Tarir pendant 35 jours

Catherine Lambert et Nicolas Baril pratiquent le tarissement court depuis plus d’un an et demi, en portant un soin méticuleux à tout ce qui entoure le tarissement de leurs vaches. Le couple est la sixième génération à exploiter une ferme laitière de Saint-Léon-le-Grand, près de Louiseville.

Le troupeau se compose de 125 vaches laitières logées en stabulation libre depuis près de quinze ans. La production tourne aux alentours de 9000 kg de lait avec une composition de 4,4 % de matière grasse et 3,5 % de protéine. Les vaches laitières sont divisées en deux groupes et sont alimentées à l’aide d’un convoyeur qui leur apporte les rations totales mélangées.

Passer de 60 à 35 jours
Ce qui fait la particularité de l’entreprise, c’est l’utilisation du tarissement court pour l’ensemble des vaches du troupeau. La durée moyenne de tarissement des vaches se situe autour de 30 à 40 jours. La période de tarissement est cependant allongée de sept jours pour les vaches ayant des jumeaux qui naissent plus tôt que leurs congénères.
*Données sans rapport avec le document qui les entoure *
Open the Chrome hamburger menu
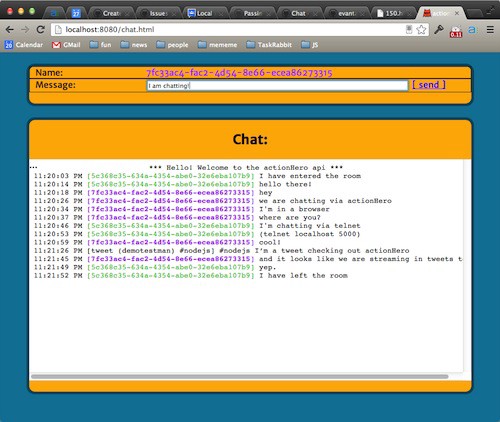This screenshot has height=422, width=500. pyautogui.click(x=490, y=30)
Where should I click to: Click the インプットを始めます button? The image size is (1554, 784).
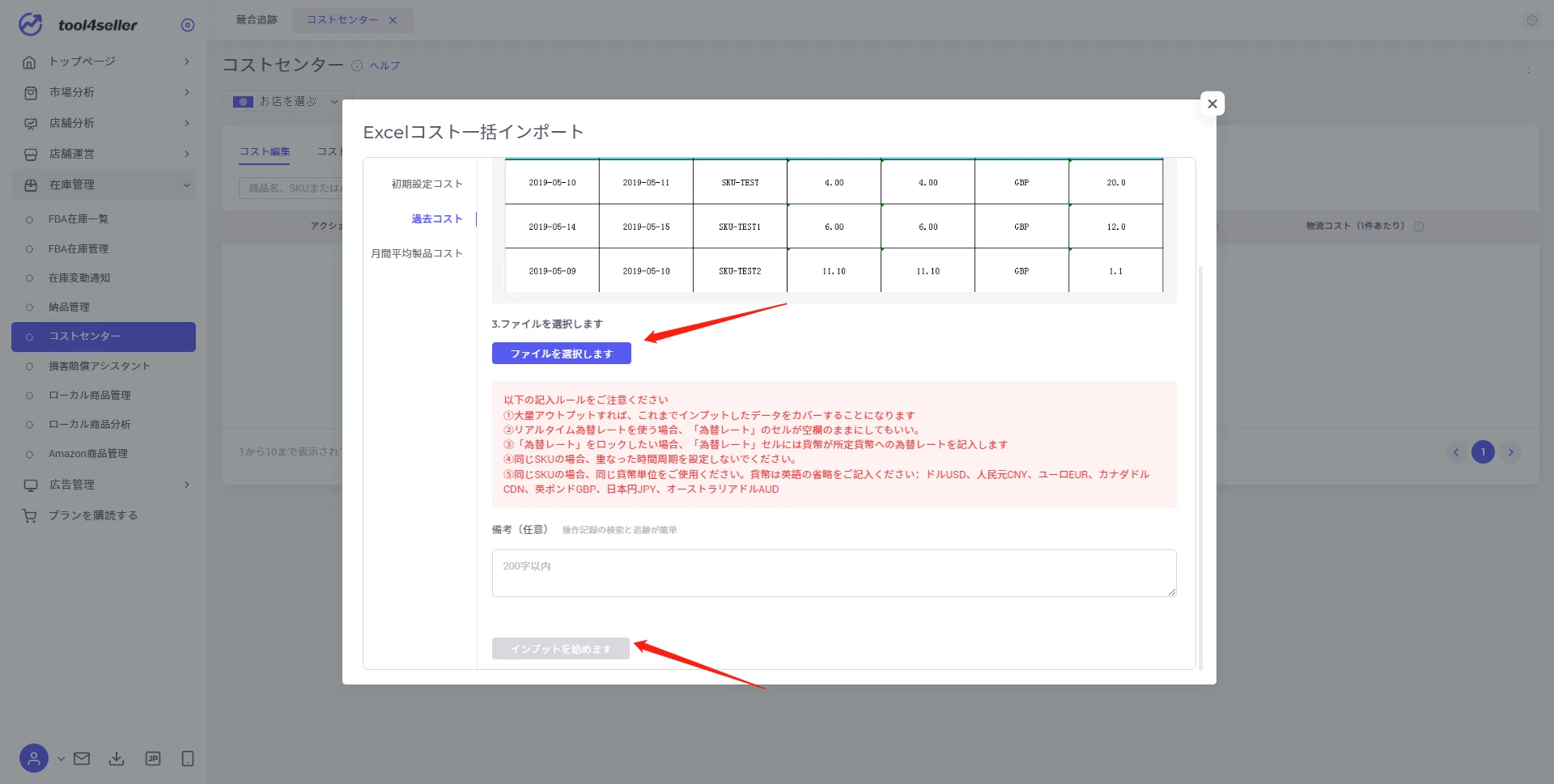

La transition entre un tarissement de 60 à 35 jours s’est effectuée sur une période de six mois, car la technologie était nouvelle pour les deux éleveurs, comme pour leurs conseillers. Depuis l’adoption de cette façon de faire, ils ont noté une réduction considérable des maladies métaboliques, comme les déplacements de caillette et les hypocalcémies.

D’ailleurs, les résultats obtenus par Débora Santschi de Valacta sur 13 fermes laitières démontrent une réduction de l’acétonémie chez les vaches taries sur une courte période, comparativement à celles avec tarissement conventionnel de 60 jours. « Nous sommes satisfaits des résultats de cette nouvelle orientation, nous ne reviendrions pas en arrière », indiquent les propriétaires.